• _Problem requirements_
Lines from the one containing "Our Story (72, 2337)" through the end of the listing are what is wanted, given again exactly with both ends included and pictures left out.

• _Data shown_
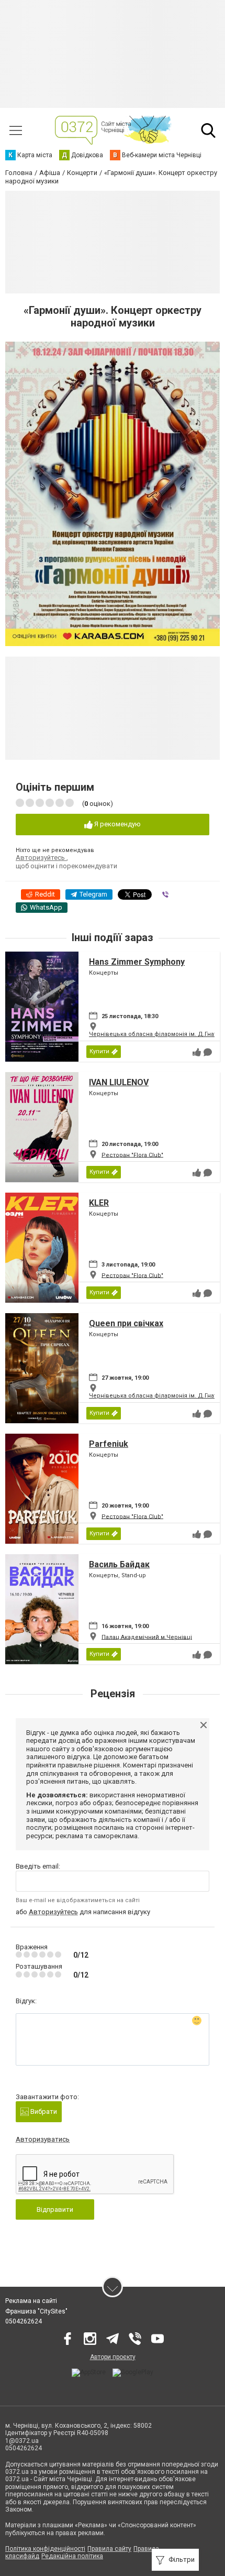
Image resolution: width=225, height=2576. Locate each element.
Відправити (55, 2209)
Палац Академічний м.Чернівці (147, 1636)
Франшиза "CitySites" (36, 2311)
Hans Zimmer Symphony (137, 962)
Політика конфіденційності (45, 2548)
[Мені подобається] (197, 1052)
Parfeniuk (108, 1444)
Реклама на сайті (31, 2301)
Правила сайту (109, 2548)
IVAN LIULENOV (119, 1082)
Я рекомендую (117, 824)
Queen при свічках (126, 1323)
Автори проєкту (113, 2357)
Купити (99, 1051)
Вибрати (43, 2111)
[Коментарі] (208, 1052)
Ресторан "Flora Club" (132, 1154)
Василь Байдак (119, 1564)
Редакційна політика (72, 2556)
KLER (99, 1203)
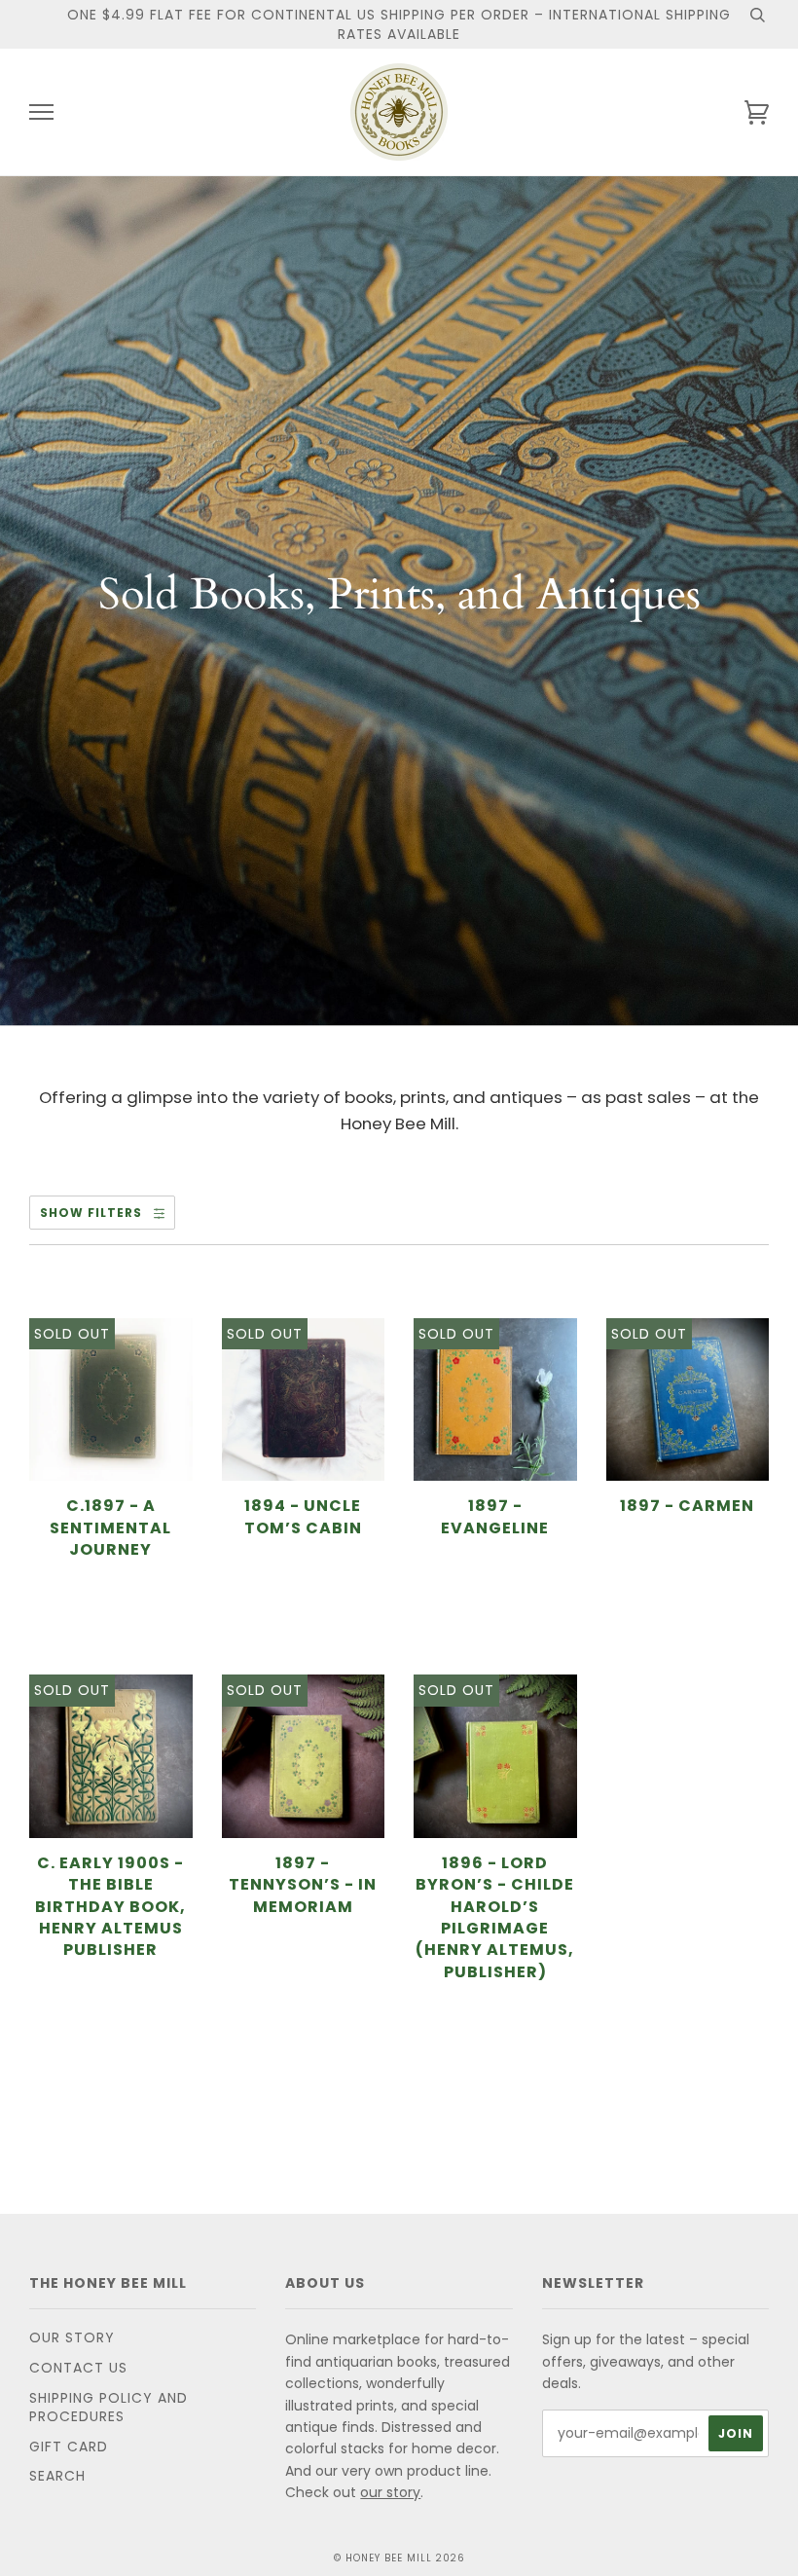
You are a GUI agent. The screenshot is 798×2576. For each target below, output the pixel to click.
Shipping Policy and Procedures (108, 2407)
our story (390, 2492)
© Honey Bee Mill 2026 (399, 2558)
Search (57, 2475)
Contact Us (78, 2367)
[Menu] (41, 112)
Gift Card (68, 2446)
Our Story (72, 2337)
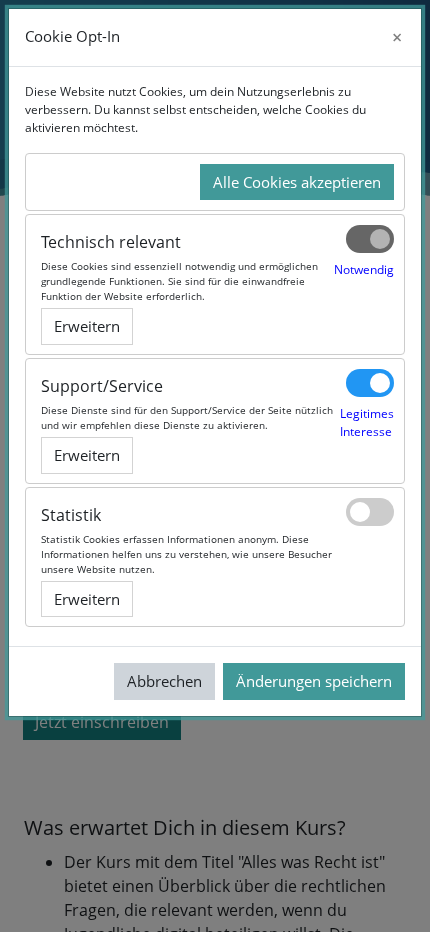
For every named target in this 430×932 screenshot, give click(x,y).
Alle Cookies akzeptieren (297, 182)
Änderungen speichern (314, 681)
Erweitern (87, 326)
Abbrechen (164, 681)
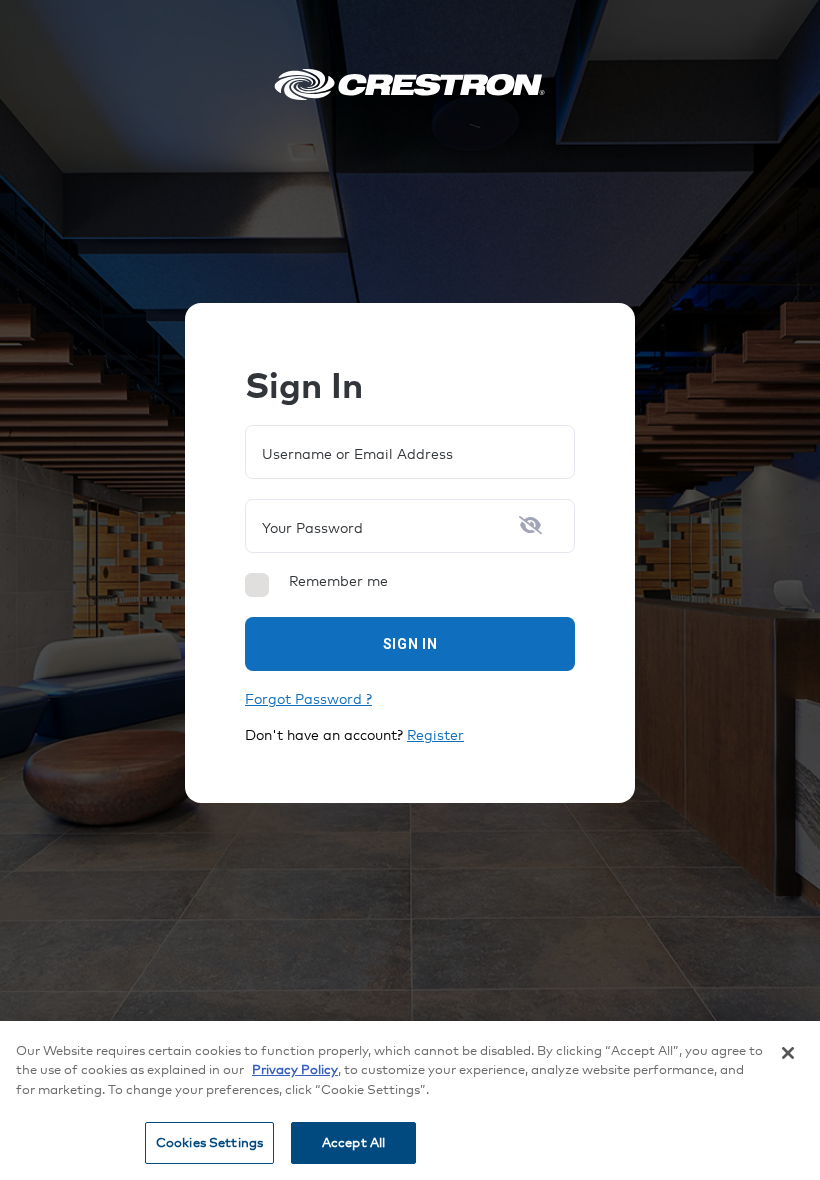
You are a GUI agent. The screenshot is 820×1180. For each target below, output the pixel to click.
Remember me (338, 581)
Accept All (353, 1142)
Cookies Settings (209, 1142)
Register (435, 734)
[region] (410, 1100)
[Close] (788, 1053)
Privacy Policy (295, 1069)
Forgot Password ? (308, 699)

• _Answer for the task_
Our Story (72, 2337)
For every named target in this 430×932 screenshot, give click(x,y).
Alle Cookies akzeptieren (297, 182)
Änderungen speichern (314, 681)
Erweitern (87, 326)
Abbrechen (164, 681)
You are a GUI agent. The screenshot is 820×1180. For each target below, output the pixel to click.
Remember me (338, 581)
Accept All (353, 1142)
Cookies Settings (209, 1142)
Register (435, 734)
[region] (410, 1100)
[Close] (788, 1053)
Privacy Policy (295, 1069)
Forgot Password ? (308, 699)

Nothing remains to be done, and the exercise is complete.